=== Text excerpt ===

....

Bermondsey is a neighbourhood in Toronto, Ontario, Canada. It covers a rough triangle with the Don Valley to the west, Eglinton Avenue to the northeast and O'Connor Drive to the southeast. It straddles the border of the former suburbs of East York and North York. The area is named after Bermondsey Drive that runs through the centre of the district and named after Peek Freans' head office location at Bermondsey.

==History==
As trucks replaced trains and ships as the main method for transporting goods, industries in Toronto no longer needed to be placed near to rail lines or the harbour. As a result a number of industrial areas developed in the Toronto suburbs during the 1950s and 1960s. Bermondsey was one of these, as was the Golden Mile located a short distance to the east.

....

=== To do ===
a – In the Bermondsey neighborhood text, what industrial area lies a short distance to the east?
b – Reproduce the Bermondsey neighborhood text verbatim from "Bermondsey is a" to "to the east.".
c – Carry on writing the Bermondsey neighborhood text from its last sentence.

=== Data extract ===

....

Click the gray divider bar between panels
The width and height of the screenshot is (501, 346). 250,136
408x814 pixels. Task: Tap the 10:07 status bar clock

....

=== Answers for the tasks ===
a – The Golden Mile

b –
Bermondsey is a neighbourhood in Toronto, Ontario, Canada. It covers a rough triangle with the Don Valley to the west, Eglinton Avenue to the northeast and O'Connor Drive to the southeast. It straddles the border of the former suburbs of East York and North York. The area is named after Bermondsey Drive that runs through the centre of the district and named after Peek Freans' head office location at Bermondsey.

==History==
As trucks replaced trains and ships as the main method for transporting goods, industries in Toronto no longer needed to be placed near to rail lines or the harbour. As a result a number of industrial areas developed in the Toronto suburbs during the 1950s and 1960s. Bermondsey was one of these, as was the Golden Mile located a short distance to the east.

c –
The area today is home to some 200 firms employing a total of some 7,000 people. About half work in manufacturing, with the others in offices, retail, warehouses and non-profit. The largest employer in the area is the Peek Freans cookie factory. Other major employers in the area are Habitat for Humanity Toronto and its Habitat Toronto ReStore, Epitome Pictures, Bell Canada and the Ontario Secondary School Teachers' Federation. There are also a number of clothing and electronics companies in the area. It is also the location of Metropolitan Preparatory Academy. In April 2013, a facility on Curity Avenue became the new home of The Model Railroad Club of Toronto.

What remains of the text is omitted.